Aim of the task → Look for "with" in the material below and show each line that contains it.

━━━ Records for processing

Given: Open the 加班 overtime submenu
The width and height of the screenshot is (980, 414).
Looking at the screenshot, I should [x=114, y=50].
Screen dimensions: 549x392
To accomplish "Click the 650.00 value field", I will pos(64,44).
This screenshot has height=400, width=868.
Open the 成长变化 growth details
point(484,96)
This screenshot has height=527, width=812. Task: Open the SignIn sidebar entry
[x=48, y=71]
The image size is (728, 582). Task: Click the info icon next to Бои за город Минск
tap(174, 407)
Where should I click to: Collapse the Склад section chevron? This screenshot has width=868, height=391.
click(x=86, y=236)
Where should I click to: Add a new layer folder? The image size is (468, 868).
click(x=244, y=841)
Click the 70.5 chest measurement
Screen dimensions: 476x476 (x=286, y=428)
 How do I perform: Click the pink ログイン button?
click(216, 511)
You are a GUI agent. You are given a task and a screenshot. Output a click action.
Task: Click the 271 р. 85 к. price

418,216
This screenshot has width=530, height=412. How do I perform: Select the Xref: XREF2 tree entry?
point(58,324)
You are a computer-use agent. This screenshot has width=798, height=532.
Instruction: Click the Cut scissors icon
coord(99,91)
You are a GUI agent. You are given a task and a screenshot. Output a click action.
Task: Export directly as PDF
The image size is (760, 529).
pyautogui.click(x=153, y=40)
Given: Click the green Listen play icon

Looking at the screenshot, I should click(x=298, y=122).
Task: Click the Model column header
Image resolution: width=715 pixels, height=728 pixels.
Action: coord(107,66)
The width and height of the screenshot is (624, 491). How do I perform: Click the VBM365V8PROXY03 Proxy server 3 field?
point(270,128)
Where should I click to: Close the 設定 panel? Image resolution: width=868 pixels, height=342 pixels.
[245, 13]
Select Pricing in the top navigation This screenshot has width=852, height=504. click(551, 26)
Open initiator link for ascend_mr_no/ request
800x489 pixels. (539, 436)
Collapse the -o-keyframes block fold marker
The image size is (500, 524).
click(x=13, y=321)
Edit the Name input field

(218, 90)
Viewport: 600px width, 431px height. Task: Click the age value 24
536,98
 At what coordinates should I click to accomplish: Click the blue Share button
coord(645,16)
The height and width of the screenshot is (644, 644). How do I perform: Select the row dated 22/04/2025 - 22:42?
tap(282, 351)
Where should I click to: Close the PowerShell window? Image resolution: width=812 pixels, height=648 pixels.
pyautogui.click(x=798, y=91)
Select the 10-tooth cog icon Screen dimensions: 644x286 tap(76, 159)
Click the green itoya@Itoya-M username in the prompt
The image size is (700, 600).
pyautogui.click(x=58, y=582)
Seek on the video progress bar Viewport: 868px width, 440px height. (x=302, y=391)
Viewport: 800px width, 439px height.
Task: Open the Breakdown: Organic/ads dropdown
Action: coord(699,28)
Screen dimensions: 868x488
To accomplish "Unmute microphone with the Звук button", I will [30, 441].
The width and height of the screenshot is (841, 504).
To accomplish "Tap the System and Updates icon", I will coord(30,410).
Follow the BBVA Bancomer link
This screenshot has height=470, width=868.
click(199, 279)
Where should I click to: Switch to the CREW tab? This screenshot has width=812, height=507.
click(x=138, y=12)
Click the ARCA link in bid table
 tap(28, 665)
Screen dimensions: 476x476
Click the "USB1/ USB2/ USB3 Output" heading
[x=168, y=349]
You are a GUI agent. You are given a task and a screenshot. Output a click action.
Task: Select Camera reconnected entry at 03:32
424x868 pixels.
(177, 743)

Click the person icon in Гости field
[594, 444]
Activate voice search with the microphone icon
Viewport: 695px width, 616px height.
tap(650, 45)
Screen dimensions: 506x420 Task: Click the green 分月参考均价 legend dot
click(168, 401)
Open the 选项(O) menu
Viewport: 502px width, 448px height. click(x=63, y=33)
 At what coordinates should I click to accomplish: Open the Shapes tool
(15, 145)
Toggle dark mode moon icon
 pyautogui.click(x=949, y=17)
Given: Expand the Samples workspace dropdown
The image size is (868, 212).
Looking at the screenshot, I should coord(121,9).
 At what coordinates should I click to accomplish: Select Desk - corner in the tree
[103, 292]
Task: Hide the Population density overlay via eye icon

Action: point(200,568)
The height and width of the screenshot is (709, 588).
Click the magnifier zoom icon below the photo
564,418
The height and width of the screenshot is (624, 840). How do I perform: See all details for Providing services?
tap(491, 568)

━━━━━━

Answer to the exercise →
To accomplish "Unmute microphone with the Звук button", I will [30, 441].
Activate voice search with the microphone icon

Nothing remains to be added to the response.